Stocker uses dart gun to medicate cattle
Remote injection system reduces stress, labor
By Lindsay West
In today's cattle industry, reducing animal stress can save the producer unnecessary expenses, but finding a way to do so can be challenging.
Mark Waters of Pawnee, Okla., has found such a way to reduce stress in his stockers, using common sense and a little innovation.
Having ranched all his life, Waters is no stranger to running cattle. His stocker operation consists of 1,200 deeded and leased acres in north central Oklahoma, where lush grasses and rolling hills provide the ideal location for raising beef. Although his cattle numbers vary from year to year, Waters averages a turnover rate of 3,500 head annually.
When his wife Carolyn took an outside job away from the ranch, Waters had lots of land and cattle to manage on his own. So he began looking for an easier route to doctor his cattle without causing excess stress on the animal as well as himself. Finding a solution to eliminate the need to round up an entire herd just to doctor one or two calves would not only save time, but would allow Waters to complete the task on his own, without the need for extra labor.
That's where a good old fashion rifle came into place. Many cattlemen carry such a tool on a rack in the back glass of their pick-ups, however, this rifle isn't your normal coyote gun. It's a doctoring tool that fires specially designed darts loaded with medication into cattle.
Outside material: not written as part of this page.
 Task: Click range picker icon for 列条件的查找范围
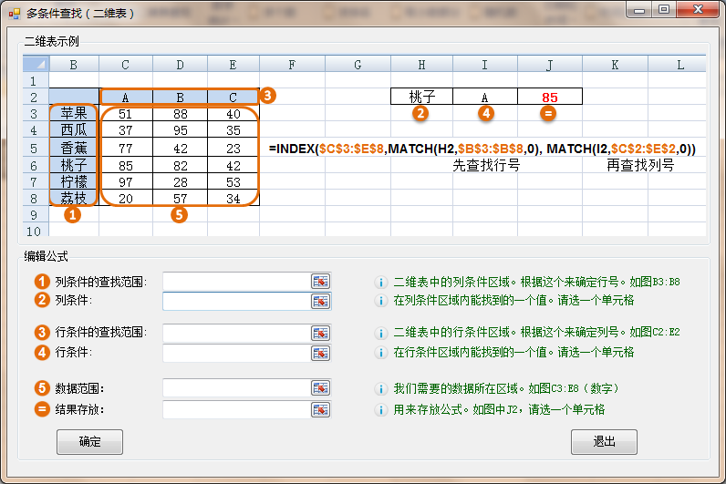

It's a tool, Water says, that's made his life easier.
"It's not that complicated," he said, "but I've used remote injections systems for 20 years.
"Let's say you've got a calf on a pasture 10 miles away and he's got some foot rot," Waters said. "Naxcel easily clears foot rot up, so instead of having to pull a bunch of cattle in and fetch a trailer and bring him back home, I can give him a shot from the truck and he'll be better the next day. It takes away all of the stress if they are sick."
The handmade 10cc darts can be loaded with medication to treat anything from scours to runny noses. If Waters spots a sick calf while checking cattle in his pick-up, he simply loads a dart with the necessary medicine just as you would fill a syringe, places the dart into the rifle's magazine, aims and fires at the ill animal.
Not only has this unique method of animal health care made managing his herd easier, Waters also says its cost effective. "I think the darts cost $3.35 a piece," he said. "I can't drive down my own driveway for that little with the way gas is today. You can carry it with you and doctor them right there, and right then. It's a real good, labor and cost saving tool."
Waters has sold several versions of his remote injection system and said his area in north central Oklahoma is most likely the highest concentrated area that uses them.
Waters points out before-and-after pictures of a calf before it was medicated with the dart system in the morning and then after being doctored that same afternoon.
"This old boy, oh, he was sick," he explained. "I had 85 head out in the pasture at that time and all the rest of them were down at the feed troughs eating and I found this one laying away from the rest. Instead of penning him, I shot him with some Baytril and some Naxcel."
"The next morning it was really foggy and I didn't know if he'd be dead or if I would have a tough time finding him." Waters then pointed out a picture of the animal that morning. "Since he was so sick, I went ahead and gave him two doses of A180 after that and saved him. He about paid for the gun right there."
"If you can doctor one when he first shows up sick, instead of waiting until the next morning, it makes it a whole lot easier on everybody. You can give him a shot right then and that's all you'll have to give him. If you wait a few days, you'll end up doctoring him for a week."
Waters said that after incorporating the remote injection system into his operation, he has virtually eliminated the need for a sick pen. "I would take the horse and pen them in a sick pen but I don't have to do that anymore. I sure miss a horse once in a while, but it got to the point it was more trouble than it was worth to me."
"Instead of pulling in 30, 40 or even the whole bunch when I see a couple of cattle that are sick and run them around in that heat to get to the two that I wanted to doctor, I will have made three or four more sick," Waters said. "So I'll just doctor them right where they are and leave them alone and not stress them. It's all about stress."
"It's a real handy tool. I would have a hard time operating without it."